Mas é o que são. Violências não são apenas os atos físicos de imposição de dor e vão além. Violências significam a imposição de sofrimentos, sejam eles físicos, psíquicos, sociais, políticos e econômicos e pessoas negras estão sujeitas individualmente ou como grupo há séculos.
Nunca deixa de ser uma boa oportunidade lembrar que a colonização do país por Portugal teve como uma das suas bases sociais e econômicas o escravismo com um intenso tráfico de escravos africanos. E, embora a escravidão tenha sido extinta como regime em 1888, as práticas escravistas nunca foram adequadamente combatidas pelo Estado brasileiro nem foram utilizados instrumentos políticos e jurídicos para incluir a pessoa negra na sociedade.
O racismo e o direito, no Brasil
Se olharmos pelo viés do direito penal, percebemos isso: apenas 100 anos depois da abolição da escravatura, com a Constituição de 1988, racismo ganhou status de crime grave e em 1989 a Lei 7.716 definiu concretamente o crime de racismo. Mas, negros ainda são mais de 40% das vítimas de homicídio conforme o Atlas da Violência de 2019 do IPEA.
“Em resumo, constatamos em mais uma edição do Atlas da Violência a continuidade do processo de profunda desigualdade racial no país, ainda que reconheçamos que esse processo se manifesta de formas distintas, caracterizando cenários estaduais e regionais muito diversos sobre o mesmo fenômeno.” (Atlas da Violência)

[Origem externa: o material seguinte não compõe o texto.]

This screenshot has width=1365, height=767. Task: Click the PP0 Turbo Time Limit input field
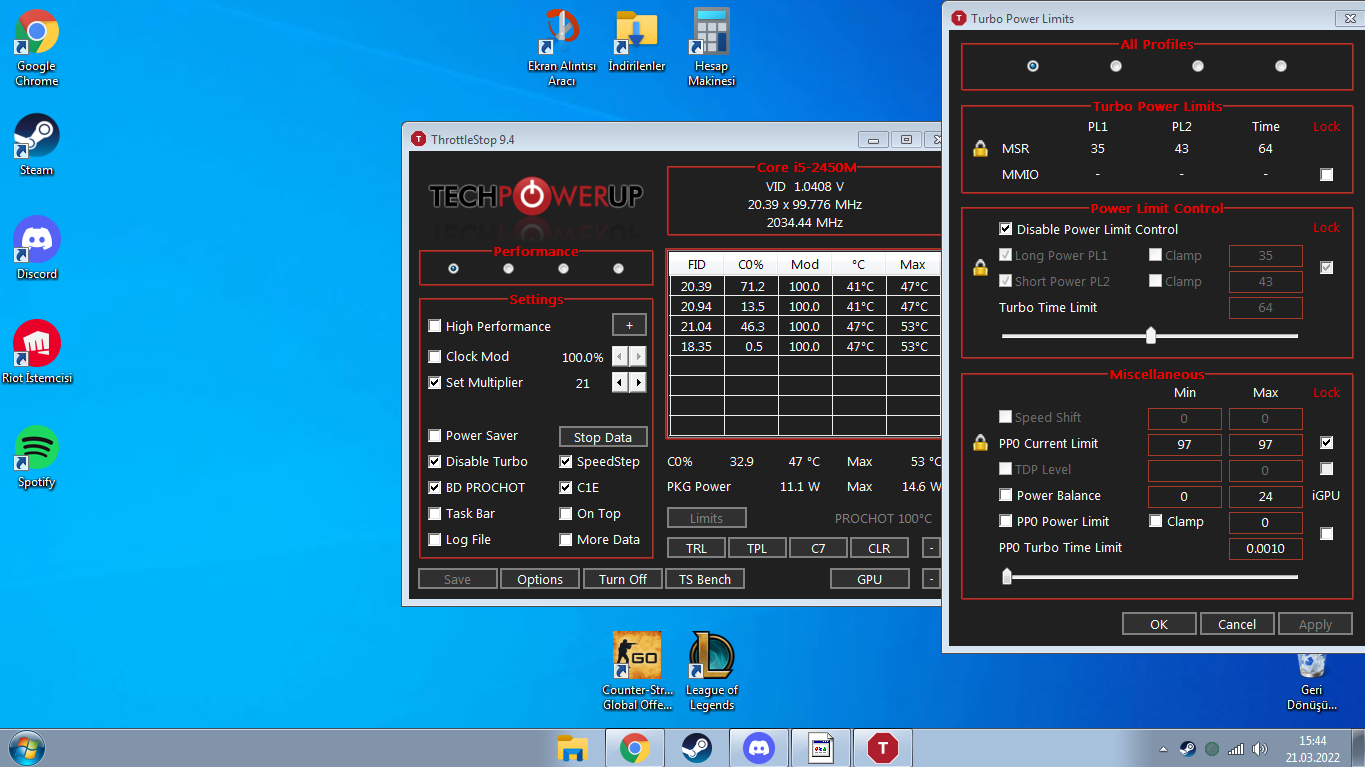(1265, 548)
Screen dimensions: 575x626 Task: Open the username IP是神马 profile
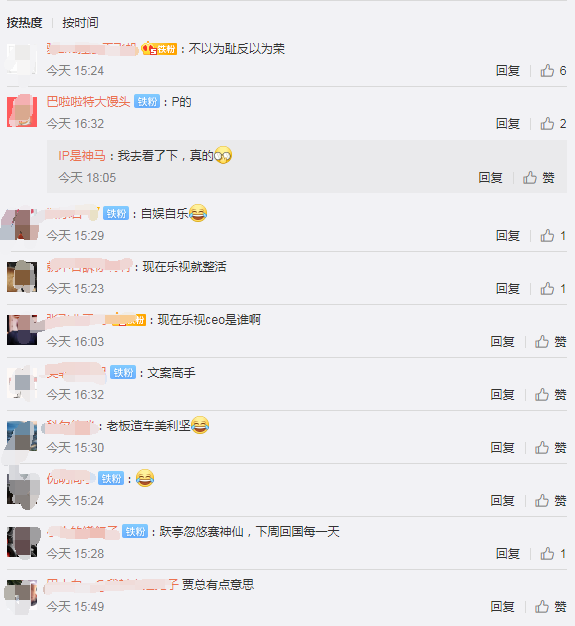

Do ponto de vista dos campos jurídicos não penais, o cenário é também marcado pela extrema desigualdade contra as pessoas negras. Menor acesso à saúde, menos políticas públicas de saúde pensadas para patologias com maior incidência em pessoas negras, continuidade da criminalização do aborto, baixo investimento na rede socioassistencial, reforma trabalhista com aprofundamento da desigualdade de renda, falta de políticas públicas para mães solo, falta de políticas de manutenção de pessoas negras na rede de ensino oficial.
O direito realmente combate o racismo?
Independentemente de como se olha, uma conclusão é certa: o Direito tem um papel importante na preservação do racismo e isso acontece, dentre várias razões, porque existe uma correlação entre Direito e poder e, consequentemente, com quem exerce o poder, majoritariamente uma elite branca que é detentora de riqueza.
Portanto, a confiança no Direito como resposta ao racismo deve ser vista com cuidado, porque sem a maior participação de pessoas negras e antirracistas na formulação das leis e na sua aplicação, não avançaremos. A mudança depende do protagonismo negro em ocupar os espaços e orientar as diretrizes políticas de superação do racismo.
O que pode ser feito hoje
Pode ser difícil e um desalento pensar no caminho que ainda terá que ser feito para uma construção de uma igualdade real. Mas não há outra opção senão lutar, porque a alternativa é permanecermos vítimas dessa opressão.
Mais difícil é descobrir como se engajar nessa luta, porque são muitas as possibilidades. Pode ser a participação em coletivos sociais e políticos, dedicação ao cuidado e à assistência de pessoas negras, consumir materiais (livros/música/arte/revistas) de pessoas negras e dar esses itens de presente (especialmente para pessoas brancas), não substituir as narrativas negras pelas brancas, não diminuir o sofrimento das pessoas negras, falar sobre racismo e nossa cultura racista compartilhada, não permitir que falas e frases racistas circulem sem resposta e oposição.